*Provided passage*.
** begin **
Please always respond to all, so that it goes to the mailing list too,
not just to me directly. I'll respond to the list this time, but it
makes the thread harder to follow.

On 1/4/25 12:11, Jan Kort wrote:
> Hi Tomas,
>
> You are right that without the index it does produce the correct result
> (0 records), but how do I uncorrupt the index? I tried the following:
>
> * Dropping and recreating the 2 indexes in the explain
> * Dropping and recreating all indexes on the the 2 tables
> * Vacuum analyze advies_type
> * Vacuum analyze advies_hoofd
>
> But it still produces the wrong result (1 record)
>

To "uncorrupt" the index is to rebuild/reindex it. But you already did
that and it didn't help, so it seems more like a bug in Postgres than a
data corruption.

> The explain of the query on the malfunctioning database is:
>
> HashSetOp Except (cost=0.14..29.91 rows=9 width=364)
> -> Append (cost=0.14..29.13 rows=24 width=364)
> -> Subquery Scan on "*SELECT* 1" (cost=0.14..26.62 rows=9
> width=149)
> -> Index Scan using advies_typeo12 on advies_type
> (cost=0.14..26.53 rows=9 width=145)
> Index Cond: ((conditional)::text = 'N'::text)
> Filter: ((owners_id = ANY ('{1,32,25}'::integer[]))
** end **
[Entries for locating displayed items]
** begin **
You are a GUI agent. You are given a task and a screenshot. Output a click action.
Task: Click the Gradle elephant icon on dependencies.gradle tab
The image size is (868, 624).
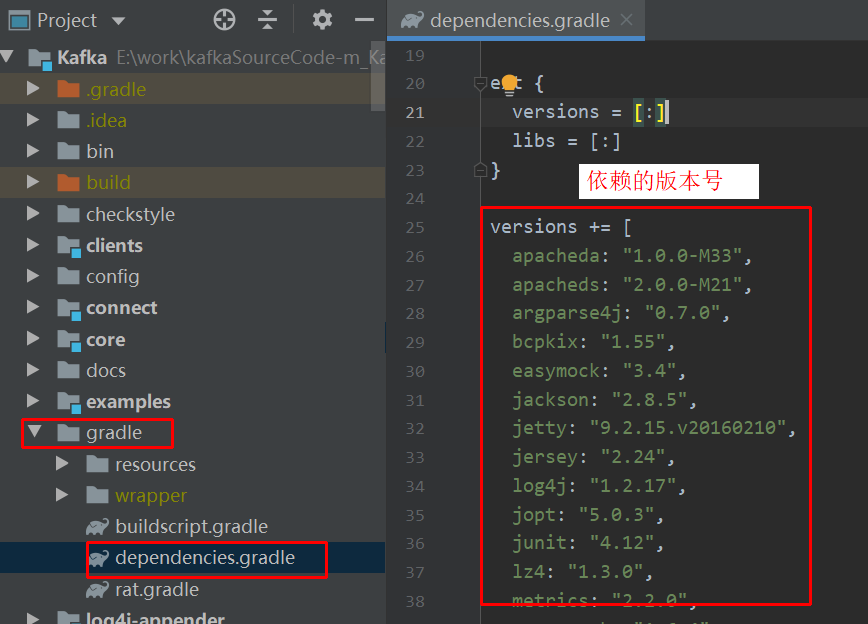pos(412,20)
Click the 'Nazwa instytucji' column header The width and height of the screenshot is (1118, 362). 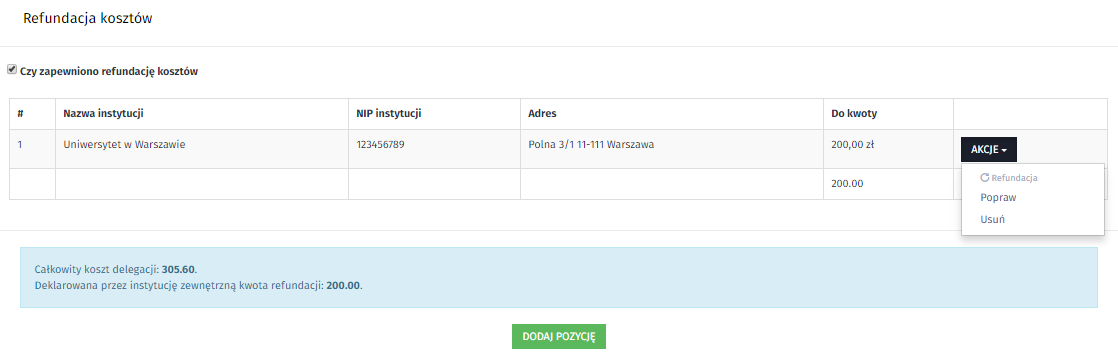104,114
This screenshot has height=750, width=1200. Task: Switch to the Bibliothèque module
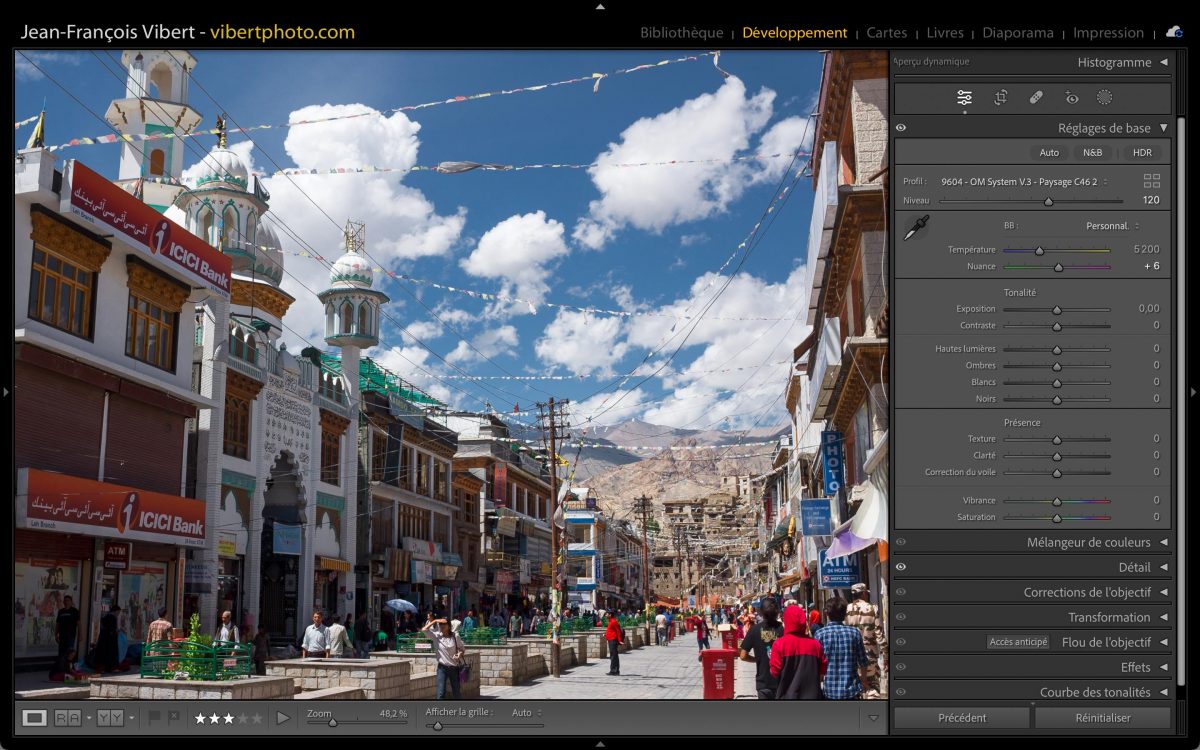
** end **
*Parts of the exercise*.
A – Can you rewrite the entries from their first line through the line with "pos(412,20)", swapping "elephant" for "logo" and keeping everything else the same, with the pictures left out?
B – How would you extend the PostgreSQL index thread beyond its last line?
The PostgreSQL index thread and the entries are unrelated material.

*Expected answers*.
A –
You are a GUI agent. You are given a task and a screenshot. Output a click action.
Task: Click the Gradle logo icon on dependencies.gradle tab
The image size is (868, 624).
pos(412,20)

B –
> AND (NOT (SubPlan 1)))
> SubPlan 1
> -> Index Scan using advies_hoofdo16 on
> advies_hoofd advies_hoofd_1 (cost=0.15..2.37 rows=1 width=4)
> Index Cond: (advies_type = advies_type.id
> <http://advies_type.id>)
> Filter: (owners_id = ANY
> ('{1,32,25}'::integer[]))
> -> Subquery Scan on "*SELECT* 2" (cost=1.86..2.39 rows=15
> width=149)
> -> Merge Right Anti Join (cost=1.86..2.24 rows=15
width=145)
> Merge Cond: (advies_hoofd.advies_type =
> advies_type_1.id <http://advies_type_1.id>)
> -> Index Scan using advies_hoofdo16 on advies_hoofd
> (cost=0.15..18.01 rows=293 width=4)
> Filter: (owners_id = ANY
('{1,32,25}'::integer[]))
> -> Sort (cost=1.72..1.76 rows=18 width=145)
> Sort Key: advies_type_1.id <http://
> advies_type_1.id>
> -> Seq Scan on advies_type advies_type_1
> (cost=0.00..1.34 rows=18 width=145)
> Filter: (((conditional)::text =
> 'N'::text) AND (owners_id = ANY ('{1,32,25}'::integer[])))
>
> On the working database it says:
>
> HashSetOp Except (cost=0.00..17.03 rows=9 width=364)
> -> Append (cost=0.00..16.19 rows=26 width=364)
> -> Subquery Scan on "*SELECT* 1" (cost=0.00..13.20 rows=9
> width=149)
> -> Seq Scan on advies_type (cost=0.00..13.11 rows=9
> width=145)
> Filter: (((conditional)::text = 'N'::text) AND
> (owners_id = ANY ('{1,32,25}'::integer[])) AND (NOT (SubPlan 1)))
> SubPlan 1
> -> Seq Scan on advies_hoofd advies_hoofd_1
> (cost=0.00..1.11 rows=1 width=4)
> Filter: ((advies_type = advies_type.id
> <http://advies_type.id>) AND (owners_id = ANY ('{1,32,25}'::integer[])))
> -> Subquery Scan on "*SELECT* 2" (cost=1.57..2.85 rows=17
> width=149)
> -> Hash Right Anti Join (cost=1.57..2.68 rows=17
width=145)
> Hash Cond: (advies_hoofd.advies_type =
> advies_type_1.id <http://advies_type_1.id>)
> -> Seq Scan on advies_hoofd (cost=0.00..1.10
> rows=7 width=4)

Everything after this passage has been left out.